O uso da terra responde por mais de 70% das emissões brasileiras de gases de efeito estufa — a maior fatia do país. Nessa conta entram a mudança do uso do solo e as atividades agropecuárias. A forma de contabilizar e atribuir essas emissões a diferentes setores, porém, ainda gera debate entre especialistas, governo e sociedade civil. Para Andreia Bonzo, advogada e colíder do Grupo de Trabalho Clima da Coalizão Brasil Clima, Florestas e Agricultura, sem resolver a questão fundiária, o país terá dificuldade para avançar na agenda climática. “A questão fundiária brasileira é básica. Ela é a base para colocarmos os ‘pingos nos is’, para incentivar quem precisa de incentivo, para encaminhar quem precisa de encaminhamento, para assistir quem precisa de assistência”, afirma.
A Coalizão reúne 450 membros — empresas do agronegócio, organizações da sociedade civil e instituições acadêmicas — e participa das consultas públicas do Plano Clima, documento que pretende transformar as metas climáticas brasileiras em ações concretas para cada setor da economia.
Uma das propostas da organização é diferenciar os tipos de uso do solo na hora de contabilizar as emissões. Segundo dados do SEEG, dos 70% das emissões vinculadas ao uso da terra, 46,2% vêm de florestas e 27,5% de atividades agropecuárias. “Esse dado é importante porque é uma questão de narrativa em relação ao agro, que tem um papel muito importante na nossa economia”, explica Bonzo.

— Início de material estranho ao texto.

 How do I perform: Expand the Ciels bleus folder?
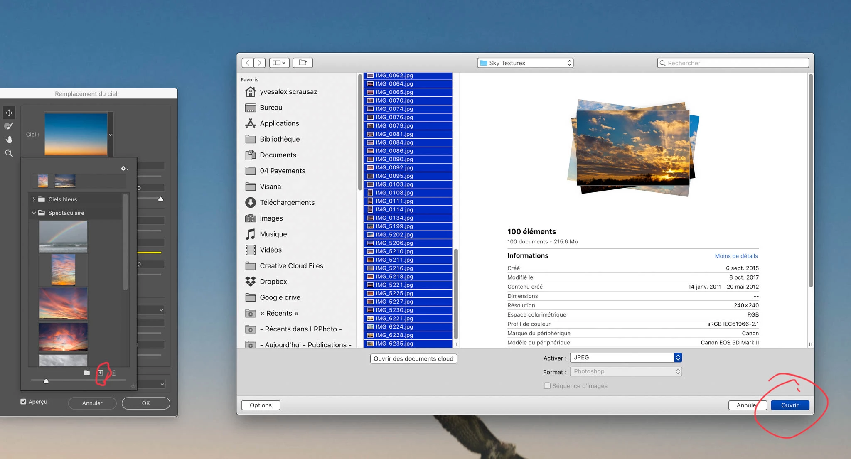point(34,199)
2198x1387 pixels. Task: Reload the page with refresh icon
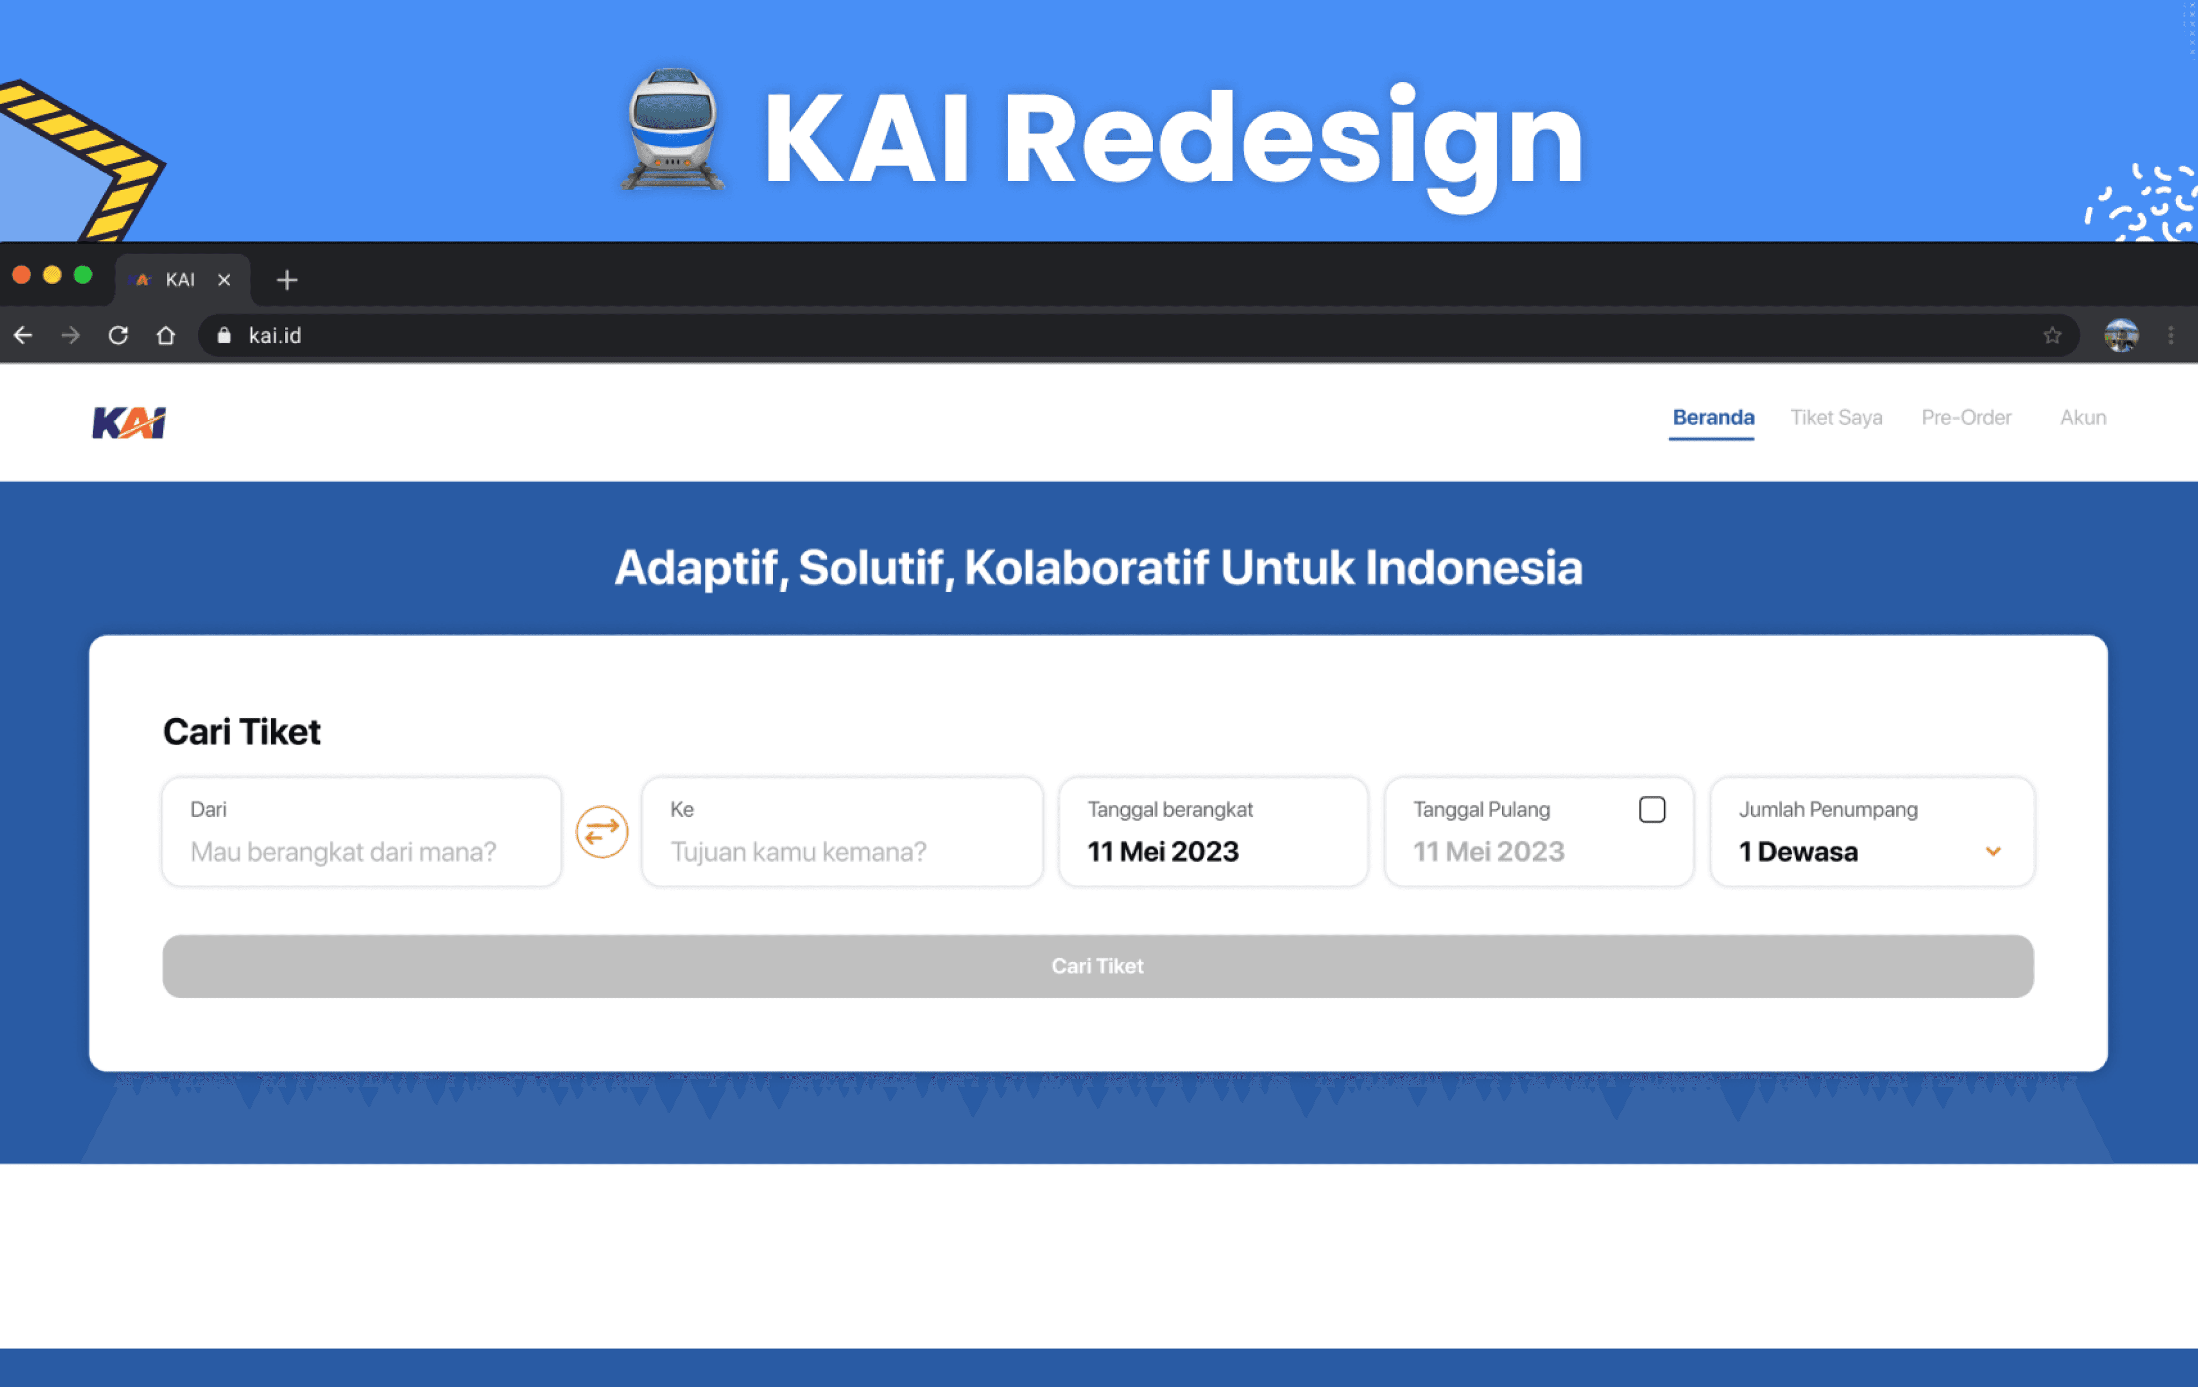(x=118, y=336)
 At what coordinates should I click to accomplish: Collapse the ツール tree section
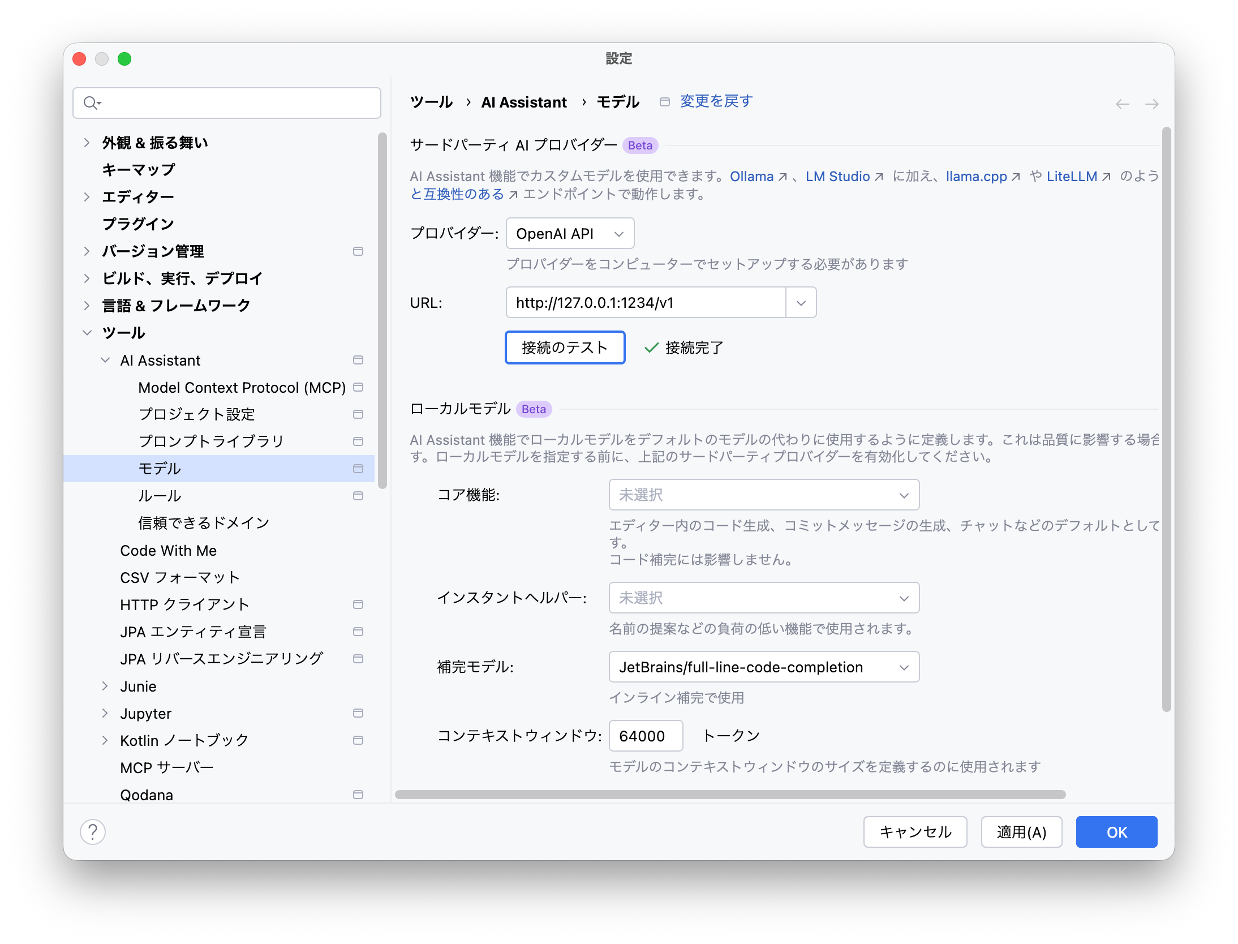tap(87, 333)
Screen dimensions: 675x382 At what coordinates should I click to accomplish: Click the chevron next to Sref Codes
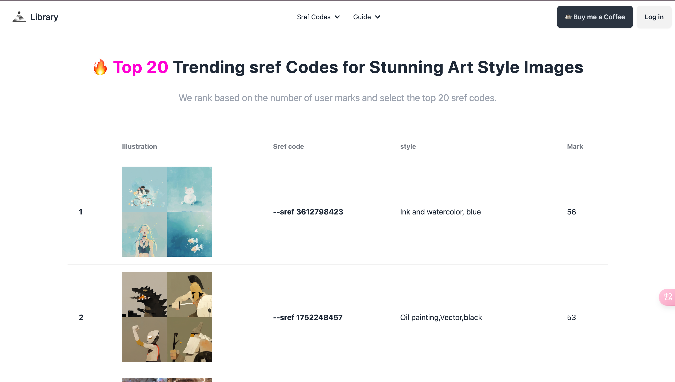337,17
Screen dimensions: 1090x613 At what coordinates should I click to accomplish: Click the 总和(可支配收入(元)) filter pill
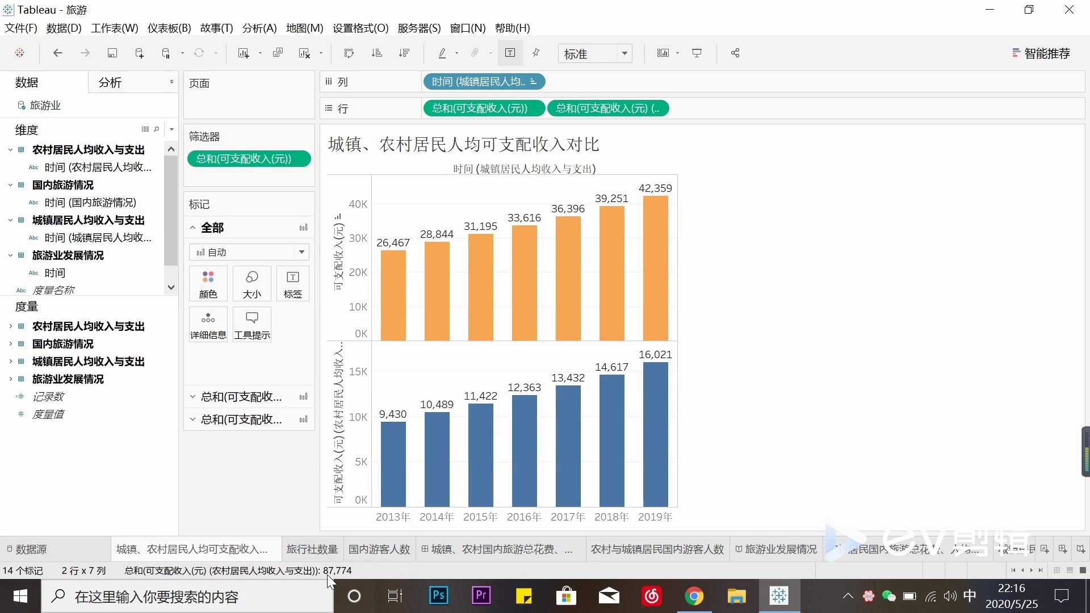pyautogui.click(x=249, y=159)
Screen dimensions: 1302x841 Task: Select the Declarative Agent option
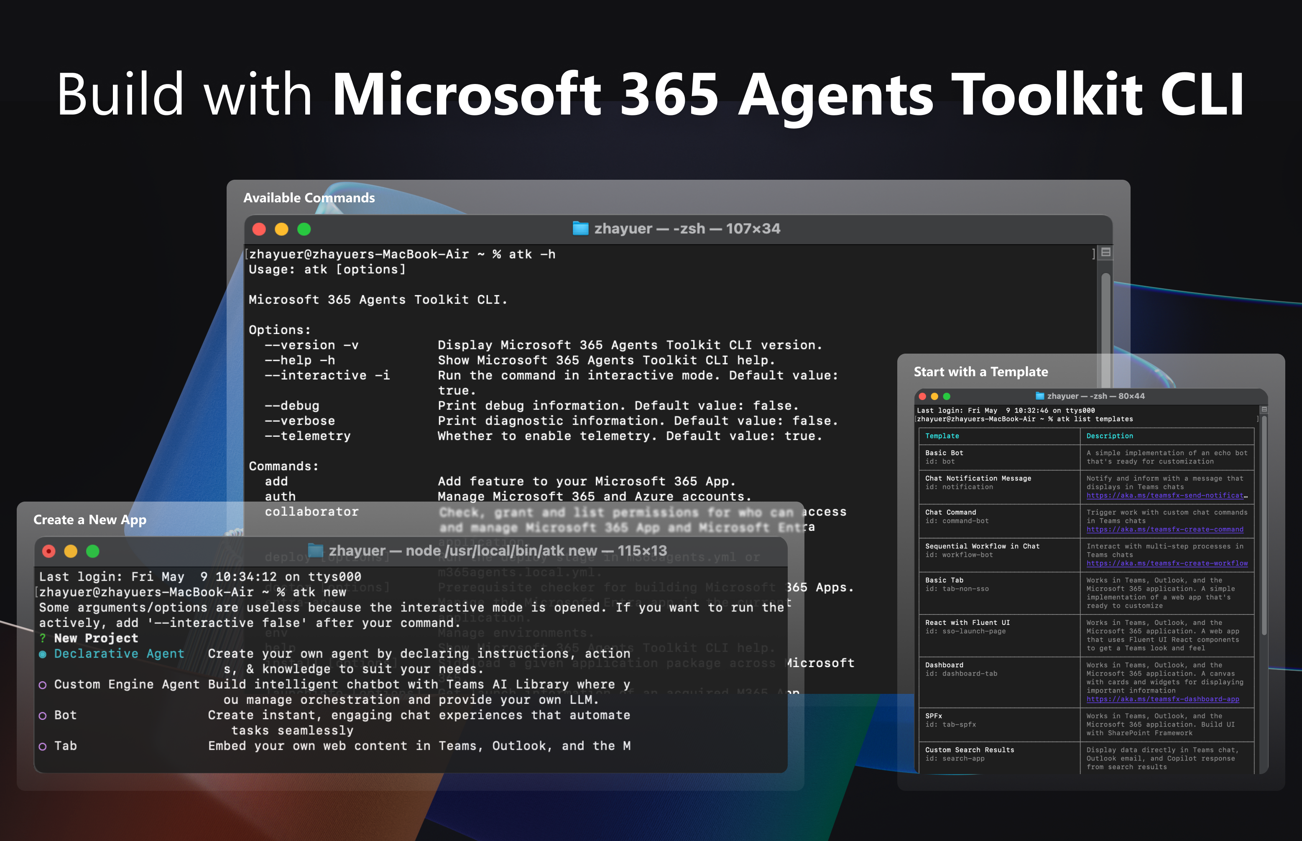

Separar desmatamento legal e ilegal também importa para a formulação de políticas públicas. Dentro dos limites do Código Florestal, desmatar é permitido. Quando há grilagem ou exploração irregular de madeira, não. O total de emissões relacionadas ao desmatamento não muda, mas a diferenciação é importante para direcionar fiscalização e incentivos para quem precisa. “É importante manter em mente que uma grande parte do nosso agro consegue fazer o uso do solo de forma legal”, ressalta a colíder do GT Clima.
O Brasil carrega problemas históricos de titulação de terras, o que dificulta definir responsabilidades sobre o uso de determinadas áreas. Bonzo conhece o tema de perto: já foi colíder do grupo de trabalho fundiário da Coalizão. Territórios de assentamentos e quilombolas, por exemplo, têm regimes jurídicos próprios, mas aparecem na mesma classificação do plano setorial do agro. A sugestão é que sejam tratados em separado, para que as políticas públicas possam se adequar a cada realidade.
A grilagem de terras públicas está no início de uma cadeia que pode incluir corte de madeira, queimadas e ocupação agropecuária. Bonzo trabalhou no Instituto Igarapé, organização que pesquisa crimes ambientais na Amazônia, e acompanhou esse encadeamento de perto. “Às vezes você pode ver uma ocupação de uma atividade do agro que nem sabe que aquilo foi oriundo de uma atividade ilegal anterior, como a própria grilagem”, observa. As emissões geradas nesse processo entram na conta do país e podem ser atribuídas ao setor agropecuário como um todo.
“A ilegalidade existe, mas nós, como país, precisamos entender essas diferenças, porque talvez estejamos fechando os olhos para as nossas maiores potencialidades”, afirma Bonzo. Na visão dela, a narrativa que opõe agro e meio ambiente não reflete a realidade da maioria dos produtores rurais brasileiros. Como advogada, ela acompanhou clientes que se esforçam para cumprir a legislação e sofrem com generalizações. “Muitas atividades são muito sérias e acabam sofrendo porque tem uma outra parte que traz essa narrativa distorcida.”
Há ainda quem viva nas áreas rurais e florestais sem alternativas de renda. Para essas pessoas, a ilegalidade pode parecer o único caminho para sustentar a família. “Estamos falando sobre pessoas. Quem são essas pessoas? O que elas precisam?”, questiona a advogada. Oferecer alternativas econômicas, na visão de Bonzo, faz parte do enfrentamento do desmatamento e não pode ficar de fora das políticas climáticas.
A rastreabilidade na pecuária é uma das ferramentas para lidar com a ilegalidade. Hoje, um boi pode ser criado em uma terra grilada, vendido a um frigorífico e chegar ao consumidor sem que ninguém perceba a irregularidade. Saber a origem do animal permite identificar se há desmatamento no caminho. Para a Coalizão, esse avanço representa uma das principais conquistas da última década — e um passo importante para mudar a imagem do setor.
O Código Florestal de 2012, com suas exigências de reserva legal e áreas de preservação permanente, oferece um caminho para organizar o uso do solo no país. Mapear as propriedades e cumprir obrigações ambientais são os primeiros passos para separar quem produz dentro da lei de quem opera fora dela. Com essa base, o Brasil pode começar a destravar seu potencial de produção aliada à conservação.